Custom, Popular Silicon
Powering these clusters, Google Cloud provides rapid access to the latest NVIDIA GPUs, delivering significant performance leaps (~2x gen over gen) crucial for faster training. The A4 VM (B200) was highlighted for strong price-to-performance, though Google acknowledged that practical adoption balances speed with hardware availability and migration costs — as well as the clear requirement for enabling customer choice.
Google Cloud also offers its own custom silicon – Trillium Tensor Processing Unit (TPU) – providing a powerful, efficient alternative optimized for AI scale, leveraging deep hardware-software co-design (meaning that customer and Google Cloud work hand in hand to make ongoing improvements).
The upcoming Ironwood (TPU v7 and v7x) promises massive scale, potentially lowering training costs and time for workloads optimized for Google’s ecosystem — at a comparable 29x power improvement over prior TPU generations, Google Cloud said. All this with a 12-18 month iteration on the TPU’s roadmap in addition to flexible consumption models for 1, 2 and 3 year models demonstrate a commitment to vertical integration within the Google Cloud infrastructure value chain.
The footprint and demand discussion section of the talk provided a window into how capacity planning and product engineering balance the budgets for deterministic power, weight, cooling and geometry. Based on the story shared, Ironwood generations may provide Google with long-term planning advantages within existing facilities, PPAs, vPPAs and related so-called green initiatives.
Clearly, demand is growing for data center capacity as well as the energizing and cooling of these unique facilities. Perhaps, Ironwood and product management-driven incentive pricing models will make it possible for Google Cloud to simultaneously increase customer AI workload capacity within existing data center footprint, while simultaneously increasing operational efficiency through the aforementioned orchestration becoming, itself, AI-powered.
Turnkey and Automated Networking
Connecting these distributed resources and users requires robust networking. Cloud WAN simplifies complex corporate networks using Google’s reliable global backbone for diverse connectivity needs.
The introduction of Cross-Site Interconnect adds managed Layer 2 site-to-site capabilities, reducing reliance on multiple providers and legacy MPLS, potentially cutting TCO and improving reliability. If VPN equals Vexing Productivity Neutralizer, then Google – the company that brought a BeyondCorp approach to access – is moving the industry forward once again.
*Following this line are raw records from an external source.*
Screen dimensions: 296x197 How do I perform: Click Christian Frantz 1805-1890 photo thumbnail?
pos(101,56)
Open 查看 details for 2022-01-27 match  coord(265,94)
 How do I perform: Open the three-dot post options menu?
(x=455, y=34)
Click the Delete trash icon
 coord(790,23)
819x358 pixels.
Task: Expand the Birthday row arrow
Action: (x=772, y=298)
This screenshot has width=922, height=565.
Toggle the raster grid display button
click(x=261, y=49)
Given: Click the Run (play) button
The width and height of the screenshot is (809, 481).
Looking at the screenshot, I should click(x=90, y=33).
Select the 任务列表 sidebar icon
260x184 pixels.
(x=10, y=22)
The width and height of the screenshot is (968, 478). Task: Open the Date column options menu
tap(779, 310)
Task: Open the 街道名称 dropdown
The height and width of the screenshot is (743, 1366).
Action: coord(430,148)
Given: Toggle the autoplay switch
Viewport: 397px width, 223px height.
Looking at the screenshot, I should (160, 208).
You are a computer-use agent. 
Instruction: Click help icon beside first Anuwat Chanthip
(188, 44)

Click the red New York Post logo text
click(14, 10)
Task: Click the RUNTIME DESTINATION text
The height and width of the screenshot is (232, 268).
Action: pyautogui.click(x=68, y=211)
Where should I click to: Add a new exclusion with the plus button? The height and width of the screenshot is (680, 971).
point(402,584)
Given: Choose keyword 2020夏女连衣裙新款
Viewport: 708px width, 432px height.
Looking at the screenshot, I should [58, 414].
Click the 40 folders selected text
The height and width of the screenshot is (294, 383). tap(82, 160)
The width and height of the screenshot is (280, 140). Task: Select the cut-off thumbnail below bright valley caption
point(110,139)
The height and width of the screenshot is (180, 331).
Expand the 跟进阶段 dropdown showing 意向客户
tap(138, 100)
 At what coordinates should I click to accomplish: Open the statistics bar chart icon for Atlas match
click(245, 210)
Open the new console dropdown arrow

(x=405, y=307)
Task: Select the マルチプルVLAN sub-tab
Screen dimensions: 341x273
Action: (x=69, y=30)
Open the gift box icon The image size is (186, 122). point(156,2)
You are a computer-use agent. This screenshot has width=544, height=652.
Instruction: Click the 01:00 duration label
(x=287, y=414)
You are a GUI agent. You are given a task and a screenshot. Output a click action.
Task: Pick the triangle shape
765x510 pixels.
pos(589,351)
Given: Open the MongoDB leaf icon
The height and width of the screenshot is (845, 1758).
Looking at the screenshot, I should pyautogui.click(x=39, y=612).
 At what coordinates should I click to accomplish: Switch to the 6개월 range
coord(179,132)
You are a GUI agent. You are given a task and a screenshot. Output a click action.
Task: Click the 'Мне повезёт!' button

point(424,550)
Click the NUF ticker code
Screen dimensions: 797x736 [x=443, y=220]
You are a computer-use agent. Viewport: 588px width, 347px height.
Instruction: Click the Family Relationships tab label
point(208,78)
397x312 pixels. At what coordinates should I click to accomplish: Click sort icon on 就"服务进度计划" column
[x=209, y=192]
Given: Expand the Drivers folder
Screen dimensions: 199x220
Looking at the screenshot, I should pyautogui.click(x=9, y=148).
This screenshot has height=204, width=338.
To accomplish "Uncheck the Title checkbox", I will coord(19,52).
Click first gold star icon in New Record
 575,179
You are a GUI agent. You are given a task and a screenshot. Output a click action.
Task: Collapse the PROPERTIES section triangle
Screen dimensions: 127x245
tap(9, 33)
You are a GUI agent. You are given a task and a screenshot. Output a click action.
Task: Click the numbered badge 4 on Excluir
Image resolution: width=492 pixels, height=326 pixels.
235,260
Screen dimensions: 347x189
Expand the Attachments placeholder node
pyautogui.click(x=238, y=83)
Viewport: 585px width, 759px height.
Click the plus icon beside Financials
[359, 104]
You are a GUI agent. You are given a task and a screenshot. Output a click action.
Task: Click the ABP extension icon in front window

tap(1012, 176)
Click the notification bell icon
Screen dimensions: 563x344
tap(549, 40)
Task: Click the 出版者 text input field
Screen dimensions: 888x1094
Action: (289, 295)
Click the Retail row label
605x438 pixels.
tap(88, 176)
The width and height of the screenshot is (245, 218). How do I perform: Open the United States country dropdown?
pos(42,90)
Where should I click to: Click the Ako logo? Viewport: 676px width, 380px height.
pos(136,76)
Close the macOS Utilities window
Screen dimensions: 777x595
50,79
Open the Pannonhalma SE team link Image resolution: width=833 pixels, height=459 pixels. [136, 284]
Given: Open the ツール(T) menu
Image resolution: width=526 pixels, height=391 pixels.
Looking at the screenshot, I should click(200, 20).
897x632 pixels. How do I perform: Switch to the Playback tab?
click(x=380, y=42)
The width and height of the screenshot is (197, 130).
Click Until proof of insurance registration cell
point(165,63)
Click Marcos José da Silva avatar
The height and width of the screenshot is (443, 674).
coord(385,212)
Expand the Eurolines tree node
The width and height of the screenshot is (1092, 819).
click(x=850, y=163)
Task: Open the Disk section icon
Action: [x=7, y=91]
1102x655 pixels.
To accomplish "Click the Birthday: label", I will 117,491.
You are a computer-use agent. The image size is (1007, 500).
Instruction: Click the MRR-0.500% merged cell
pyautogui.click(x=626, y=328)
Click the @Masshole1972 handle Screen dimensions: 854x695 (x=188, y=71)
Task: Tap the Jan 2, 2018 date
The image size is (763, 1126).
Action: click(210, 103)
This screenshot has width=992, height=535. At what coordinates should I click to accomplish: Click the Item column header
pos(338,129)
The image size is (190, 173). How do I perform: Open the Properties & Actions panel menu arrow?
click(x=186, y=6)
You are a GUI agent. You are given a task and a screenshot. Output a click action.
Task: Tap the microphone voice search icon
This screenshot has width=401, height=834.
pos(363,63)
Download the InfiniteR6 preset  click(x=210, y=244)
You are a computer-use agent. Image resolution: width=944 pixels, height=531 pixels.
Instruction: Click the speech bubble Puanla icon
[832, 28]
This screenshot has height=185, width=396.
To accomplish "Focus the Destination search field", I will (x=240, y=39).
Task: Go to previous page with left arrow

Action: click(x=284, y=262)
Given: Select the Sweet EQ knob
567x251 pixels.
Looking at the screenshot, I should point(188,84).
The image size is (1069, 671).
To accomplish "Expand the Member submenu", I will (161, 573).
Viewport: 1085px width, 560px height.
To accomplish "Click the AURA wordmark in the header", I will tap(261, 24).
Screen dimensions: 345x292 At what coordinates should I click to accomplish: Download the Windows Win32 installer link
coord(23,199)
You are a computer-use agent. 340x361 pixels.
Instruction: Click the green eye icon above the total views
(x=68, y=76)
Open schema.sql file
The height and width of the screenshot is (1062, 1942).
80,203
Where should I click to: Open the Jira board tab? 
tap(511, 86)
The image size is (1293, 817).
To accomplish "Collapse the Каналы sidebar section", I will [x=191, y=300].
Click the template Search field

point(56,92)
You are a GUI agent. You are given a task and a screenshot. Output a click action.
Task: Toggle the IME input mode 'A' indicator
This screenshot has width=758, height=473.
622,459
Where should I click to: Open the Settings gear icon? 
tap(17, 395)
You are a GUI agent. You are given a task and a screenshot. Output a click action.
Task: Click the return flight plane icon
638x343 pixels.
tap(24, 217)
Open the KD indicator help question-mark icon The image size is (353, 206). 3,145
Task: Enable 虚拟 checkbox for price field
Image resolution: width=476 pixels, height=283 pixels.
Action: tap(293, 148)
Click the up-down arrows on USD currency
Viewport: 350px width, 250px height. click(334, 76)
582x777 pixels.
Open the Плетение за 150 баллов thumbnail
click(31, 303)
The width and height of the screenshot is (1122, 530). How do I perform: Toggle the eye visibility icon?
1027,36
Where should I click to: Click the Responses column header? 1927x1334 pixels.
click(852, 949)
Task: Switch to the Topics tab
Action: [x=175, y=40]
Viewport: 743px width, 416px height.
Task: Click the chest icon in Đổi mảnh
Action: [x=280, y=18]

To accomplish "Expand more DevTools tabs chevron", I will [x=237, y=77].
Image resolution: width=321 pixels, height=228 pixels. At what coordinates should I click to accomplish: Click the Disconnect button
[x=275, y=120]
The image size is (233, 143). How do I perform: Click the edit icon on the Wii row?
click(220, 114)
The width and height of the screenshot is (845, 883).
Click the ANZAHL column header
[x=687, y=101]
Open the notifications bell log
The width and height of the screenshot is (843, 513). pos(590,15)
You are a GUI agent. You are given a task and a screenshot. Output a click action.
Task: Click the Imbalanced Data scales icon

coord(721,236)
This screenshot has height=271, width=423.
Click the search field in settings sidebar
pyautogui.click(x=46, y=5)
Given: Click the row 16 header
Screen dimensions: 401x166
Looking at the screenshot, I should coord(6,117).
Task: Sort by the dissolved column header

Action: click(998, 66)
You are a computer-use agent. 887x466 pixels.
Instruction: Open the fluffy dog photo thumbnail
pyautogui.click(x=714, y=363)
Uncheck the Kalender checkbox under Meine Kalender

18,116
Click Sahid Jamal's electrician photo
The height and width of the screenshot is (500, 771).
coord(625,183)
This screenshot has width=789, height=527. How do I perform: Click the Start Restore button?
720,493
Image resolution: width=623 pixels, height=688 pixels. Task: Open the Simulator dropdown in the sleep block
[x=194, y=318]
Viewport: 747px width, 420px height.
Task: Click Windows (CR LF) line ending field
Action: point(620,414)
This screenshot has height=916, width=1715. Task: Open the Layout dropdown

Specific network optimizations further enhance AI, particularly with the GKE Inference Gateway. This focus on simplification and optimizations of networking for customers makes AI serving faster, cheaper, and more secure via intelligent load balancing (KV Cache-aware), metric-based auto-scaling, multi-model density support and integrated AI security tools.
Effectively, Google Cloud is improving the end-user experience while also centralizing security management and removing more of the error-prone human elements that traditionally have contributed to deleterious impacts from fat fingering within manual processes.
AI Infrastructure that is Uniquely Google
Overall, Google Cloud presented a compelling, deeply-integrated vision for AI infrastructure, emphasizing performance, scale, efficiency and increasingly simplified management across compute, storage and networking. The presentations showcased a mature, comprehensive and rapidly evolving, vertically integrated AI platform that is designed not just to provide raw power, but to solve the practical challenges businesses face in deploying and managing AI effectively and efficiently at scale.